Tarefas propostas:
a. Responda, com base no texto sobre a apresentação do Menino Jesus no templo:
(i) Que linguagem o Eterno Pai usou para se manifestar a Maria e José?
(ii) Que oferenda o casal levava ao templo?
(iii) A quem Ana se pôs a falar do menino?
b. Prossiga com o texto sobre a apresentação do Menino Jesus no templo, a partir da última frase apresentada.

Texto para leitura:

Nossa vida é feita de escolhas diárias, que se renovam e se aperfeiçoam
de acordo com os valores que norteiam nossos passos. Maria e José foram
confrontados com o plano de Deus, para ir atrás de suas indicações.
Anjos, sonhos e fatos foram a linguagem usada pelo Eterno Pai para se
manifestar àquelas pessoas tão simples quanto profundas em sua profissão
de fé. É que faziam parte de uma raça de gente sadiamente teimosa, que
não tinha perdido a esperança, qual farol a iluminar os rumos da
história. Mas tiveram sempre a magnífica margem de liberdade, para
optarem por Deus e por sua vontade. O que impressiona é que nunca
regatearam com o Senhor! Antes, deram sempre e cada vez mais o que
tinham de melhor!
O tesouro de suas vidas e da humanidade, o
Menino Jesus, foi levado ao templo de Jerusalém, para ser apresentado ao
Senhor, conforme estava escrito na lei (Lc 2,22-40). Um casal muito
simples, levando a oferenda dos pobres, um par de rolas ou dois
pombinhos, pode passar despercebido diante de todos, menos de Simeão e
Ana, idosos cheios de sabedoria, confiantes nas promessas de Deus, que
enxergam longe e veem dentro! Sendo justos e piedosos, trazem a profecia
na boca! Identificam a prometida visita de Deus ao seu templo e são
capazes de fazer festa pelo homem-menino que chega, cumprindo todas as
leis humanas e religiosas, mas sabem que ali está o verdadeiro
Menino-Deus! Brotam de seus corações o hino, a profecia e o anúncio,
quando Ana se põe a falar do menino "a todos os que esperavam a
libertação de Jerusalém" (Lc 2,38). Ao mesmo tempo, o realismo da fé
professada faz com que Simeão anuncie o mistério da dor e da
contradição, que cercaria a vida daquela criança e de sua mãe: "Este
menino será causa de queda e de reerguimento para muitos em Israel. Ele
será um sinal de contradição – uma espada traspassará a tua alma! – e
assim serão revelados os pensamentos de muitos corações" (Lc 2, 34-35).

Dados coletados:
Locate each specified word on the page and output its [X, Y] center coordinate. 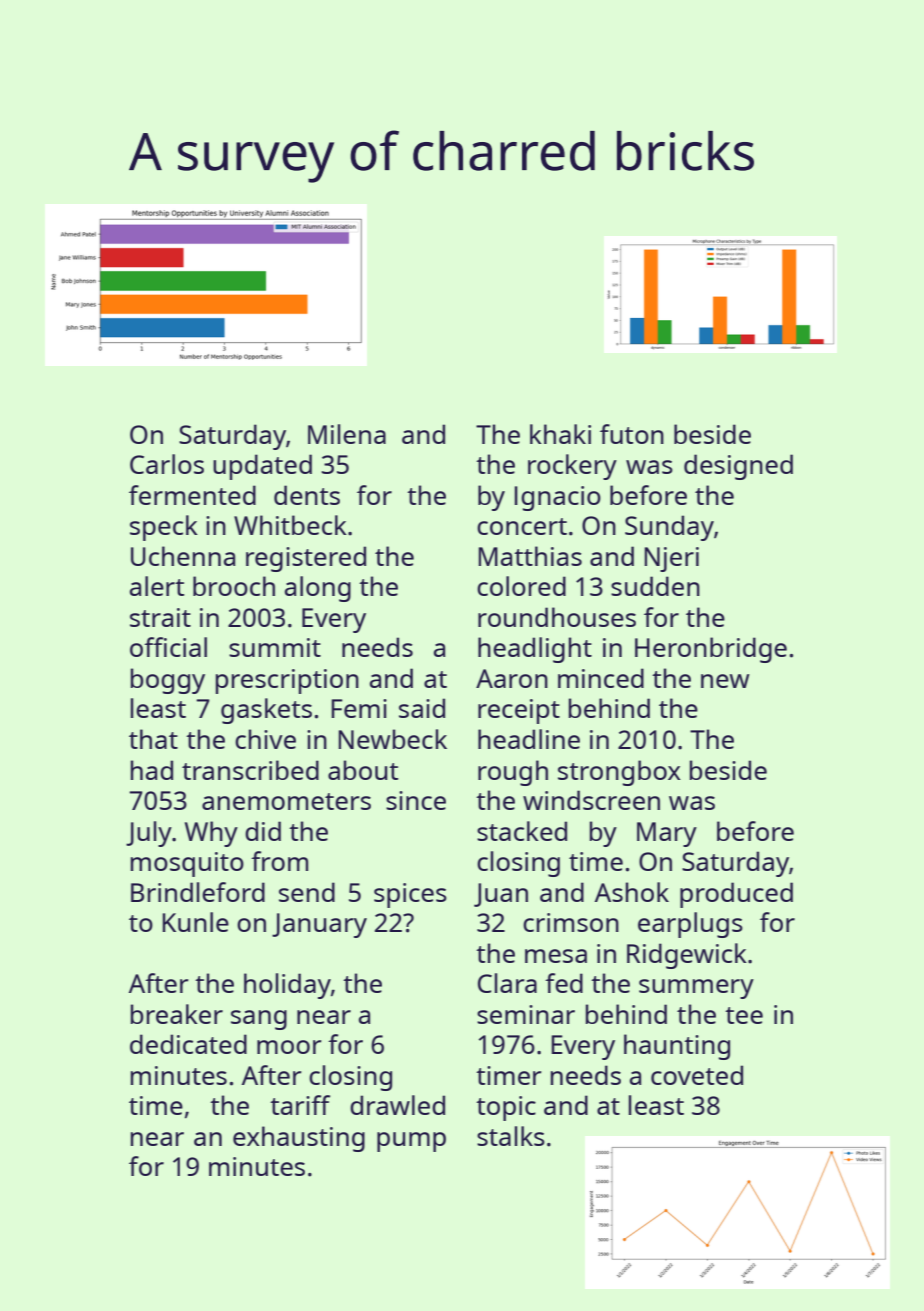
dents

Respostas às tarefas:
a.
(i) Anjos, sonhos e fatos.
(ii) A oferenda dos pobres: um par de rolas ou dois pombinhos.
(iii) A todos os que esperavam a libertação de Jerusalém.

b.
A
bênção de Simeão a Maria e José não lhes poupa um futuro cheio de
dificuldades e contradições. No entanto, os dois não esmorecem e
continuam sua magnífica aventura, que incluiria, ao lado de muitas
alegrias, perseguição, fuga para o Egito, discernimento contínuo dos
passos a serem dados, trabalho, dificuldades e lutas cotidianas,
fidelidade no escondimento de Nazaré, lugar de gente briguenta! No meio
de tudo isso, "o menino crescia, tornava-se forte, cheio de sabedoria; e
a graça de Deus estava com ele" (Lc 2, 40).
Nossa vida não é
muito diferente. A escolha do seguimento de Jesus não funciona como uma
vacina ou defesa automática frente aos desafios da existência humana.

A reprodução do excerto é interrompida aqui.